In October 2014, Nancy distanced herself from the Attorney General's (AG) decision not to charge Perkasa president Ibrahim Ali under the Sedition Act. While she personally disagreed with Ibrahim's religious and racial views, she emphasised that it was not her role to advise the public prosecutor and that the decision was based on police findings. Nancy stressed her duty to uphold the rule of law and clarified that the choice not to prosecute was made fairly and without bias, in accordance with the Malaysian constitution.

On 13 May 2015, Nancy stated that the government would retain Section 375 of the Penal Code, meaning marital rape would not be fully criminalised, a decision that drew criticism for not adequately protecting women from spousal sexual abuse. Later that year, on 10 November, she dismissed a recycled viral claim alleging she had insulted Bumiputera, explaining that her words had been distorted for political purposes ahead of the Sarawak election and emphasising her focus on serving the people rather than responding to unfounded accusations.

In the 2016 state election for the Batang Sadong parliamentary seat, Nancy retained her position with 13,277 votes. That same year, she briefly served as acting Minister of Plantation Industries and Commodities after Douglas Uggah Embas resigned to become Sarawak Deputy Chief Minister. In a cabinet reshuffle on 28 June, she ended her role overseeing legal affairs in the Prime Minister's Department, succeeded by Azalina Othman Said, and was appointed to manage portfolios related to innovation, technology and nuclear power, taking over from Mah Siew Keong. Earlier, on 31 March, she clarified that although she was responsible for legal affairs in the department, the AG remained the rightful authority on legal matters, rejecting the label of "de facto law minister."

In January 2017, Nancy noted that Sarawak lawmakers had not yet been briefed on the bill proposed by Malaysian Islamic Party president Abdul Hadi Awang to strengthen Syariah Court powers. She cautioned that the state would not support the bill if it included hudud provisions, highlighting that such measures were unsuitable for Sarawak's predominantly non-Muslim population, and emphasised that state governments would have the final authority on implementation.
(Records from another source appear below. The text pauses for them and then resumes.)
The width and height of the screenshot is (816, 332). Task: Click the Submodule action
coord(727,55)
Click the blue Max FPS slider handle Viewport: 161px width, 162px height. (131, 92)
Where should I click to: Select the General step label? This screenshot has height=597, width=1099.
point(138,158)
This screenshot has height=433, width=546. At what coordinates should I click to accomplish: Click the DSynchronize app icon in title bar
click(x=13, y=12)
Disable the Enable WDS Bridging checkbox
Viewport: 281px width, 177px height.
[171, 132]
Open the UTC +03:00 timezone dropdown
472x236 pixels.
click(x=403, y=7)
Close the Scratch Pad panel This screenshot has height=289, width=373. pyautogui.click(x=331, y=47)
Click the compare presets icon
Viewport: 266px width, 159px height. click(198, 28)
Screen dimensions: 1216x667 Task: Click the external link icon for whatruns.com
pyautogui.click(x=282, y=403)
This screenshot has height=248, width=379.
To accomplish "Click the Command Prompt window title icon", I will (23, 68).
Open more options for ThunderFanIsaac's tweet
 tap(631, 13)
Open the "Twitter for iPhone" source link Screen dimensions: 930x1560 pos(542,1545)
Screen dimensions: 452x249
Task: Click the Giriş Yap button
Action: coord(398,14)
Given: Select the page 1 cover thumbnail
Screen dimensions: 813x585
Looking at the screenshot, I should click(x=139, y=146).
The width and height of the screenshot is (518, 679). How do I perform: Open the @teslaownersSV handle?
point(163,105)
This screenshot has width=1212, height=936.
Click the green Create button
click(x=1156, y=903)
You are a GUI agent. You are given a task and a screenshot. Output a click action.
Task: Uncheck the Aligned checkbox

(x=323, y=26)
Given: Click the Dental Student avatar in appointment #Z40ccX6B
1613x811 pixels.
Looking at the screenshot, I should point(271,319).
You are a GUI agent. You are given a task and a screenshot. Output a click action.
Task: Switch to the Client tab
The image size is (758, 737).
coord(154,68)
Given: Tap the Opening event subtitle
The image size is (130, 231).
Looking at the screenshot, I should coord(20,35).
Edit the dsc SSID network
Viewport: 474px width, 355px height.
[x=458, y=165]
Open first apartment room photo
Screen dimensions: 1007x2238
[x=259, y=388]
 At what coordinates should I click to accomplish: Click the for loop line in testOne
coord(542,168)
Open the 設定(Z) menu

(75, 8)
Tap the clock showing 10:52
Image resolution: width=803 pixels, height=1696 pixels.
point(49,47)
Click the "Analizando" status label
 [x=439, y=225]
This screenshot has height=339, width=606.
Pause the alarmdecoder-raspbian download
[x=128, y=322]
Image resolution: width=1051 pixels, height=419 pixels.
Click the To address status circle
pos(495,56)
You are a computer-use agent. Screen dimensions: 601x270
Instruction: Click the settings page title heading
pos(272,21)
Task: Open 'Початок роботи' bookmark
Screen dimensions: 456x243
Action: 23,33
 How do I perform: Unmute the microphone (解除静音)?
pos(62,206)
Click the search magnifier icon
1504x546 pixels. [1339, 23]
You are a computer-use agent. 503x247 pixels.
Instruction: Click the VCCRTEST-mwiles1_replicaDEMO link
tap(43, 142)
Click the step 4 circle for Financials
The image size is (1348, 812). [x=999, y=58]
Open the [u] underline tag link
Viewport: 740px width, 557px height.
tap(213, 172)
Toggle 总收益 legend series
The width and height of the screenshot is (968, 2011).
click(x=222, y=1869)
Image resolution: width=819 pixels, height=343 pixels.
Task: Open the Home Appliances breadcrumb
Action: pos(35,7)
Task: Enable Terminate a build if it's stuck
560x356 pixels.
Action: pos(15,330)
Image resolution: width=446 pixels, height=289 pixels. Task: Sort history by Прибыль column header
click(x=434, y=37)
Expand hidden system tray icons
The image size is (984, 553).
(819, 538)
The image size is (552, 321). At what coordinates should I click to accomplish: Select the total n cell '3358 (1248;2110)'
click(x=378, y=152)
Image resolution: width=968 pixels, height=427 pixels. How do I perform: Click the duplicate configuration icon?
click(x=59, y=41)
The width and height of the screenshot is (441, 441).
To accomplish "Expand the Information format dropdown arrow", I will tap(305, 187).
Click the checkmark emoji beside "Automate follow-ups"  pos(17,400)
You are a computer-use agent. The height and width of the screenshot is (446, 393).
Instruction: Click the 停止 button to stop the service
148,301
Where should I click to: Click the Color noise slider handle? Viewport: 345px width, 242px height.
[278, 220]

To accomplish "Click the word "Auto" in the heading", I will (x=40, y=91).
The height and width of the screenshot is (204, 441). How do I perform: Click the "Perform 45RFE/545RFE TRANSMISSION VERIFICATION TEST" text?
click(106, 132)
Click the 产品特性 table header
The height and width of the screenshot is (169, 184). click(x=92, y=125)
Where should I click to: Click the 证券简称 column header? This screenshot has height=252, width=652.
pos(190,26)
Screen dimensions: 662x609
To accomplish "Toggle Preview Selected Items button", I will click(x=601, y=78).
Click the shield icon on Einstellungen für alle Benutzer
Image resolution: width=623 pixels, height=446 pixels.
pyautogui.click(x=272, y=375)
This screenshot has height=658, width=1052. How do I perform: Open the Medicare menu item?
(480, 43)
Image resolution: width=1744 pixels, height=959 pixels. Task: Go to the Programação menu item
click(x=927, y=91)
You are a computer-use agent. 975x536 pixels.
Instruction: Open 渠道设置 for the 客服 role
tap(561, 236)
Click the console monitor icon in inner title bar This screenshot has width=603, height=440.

Later that year, in August, Nancy highlighted the importance of adopting e-hailing applications for taxi drivers to remain competitive, underscoring the operational and economic advantages, and expressed confidence that the technology would modernise Malaysia's transport sector following its formal legal recognition and regulatory framework.

In the 2018 general election, Nancy retained the Batang Sadong seat with 14,208 votes, and later that year was succeeded by Yeo Bee Yin as Minister of Energy, Technology, Science, Climate Change and Environment.

=== Minister of Tourism, Arts and Culture ===
On 9 March 2020, Prime Minister Muhyiddin Yassin appointed Nancy as Minister of Tourism, Arts and Culture, with Jeffrey Kitingan as her deputy, effective the following day, and on 19 March, she announced the cancellation of the "Visit Malaysia 2020" campaign due to COVID-19, noting that tourism services were temporarily suspended under the movement control order while accommodations could operate at minimal capacity.

On 16 August 2021, Nancy, along with Muhyiddin and his cabinet, resigned following the loss of parliamentary majority, before being reappointed under Prime Minister Ismail Sabri Yaakob's cabinet on 27 August and sworn in on the 30th. During her tenure, she oversaw the creation of the National Cultural Policy 2021 in October, providing a roadmap for the development of Malaysian art, culture, and heritage industries. In December, she highlighted the impact of COVID-19 on women in tourism and guided recovery efforts through government support, the National Tourism Policy 2020–2030, and initiatives such as reopening Langkawi to vaccinated international tourists.

In the 2022 general election, Nancy won the Santubong parliamentary seat with 43,739 votes, securing a majority of 38,681, having been announced in November 2022 as Gabungan Parti Sarawak's candidate to replace Wan Junaidi.

=== Minister of Women, Family and Community Development ===
When Anwar Ibrahim formed his cabinet after being sworn in on 24 November 2022, Nancy was appointed Minister of Women, Family and Community Development on 3 December 2022, while Tiong King Sing succeeded her as Minister of Tourism, Arts and Culture. This appointment made her the longest-serving female federal minister from Sarawak. Later that month, on 29 December, Nancy announced that the cabinet had agreed in principle to establish a dedicated department or institution for children to better safeguard their welfare and interests.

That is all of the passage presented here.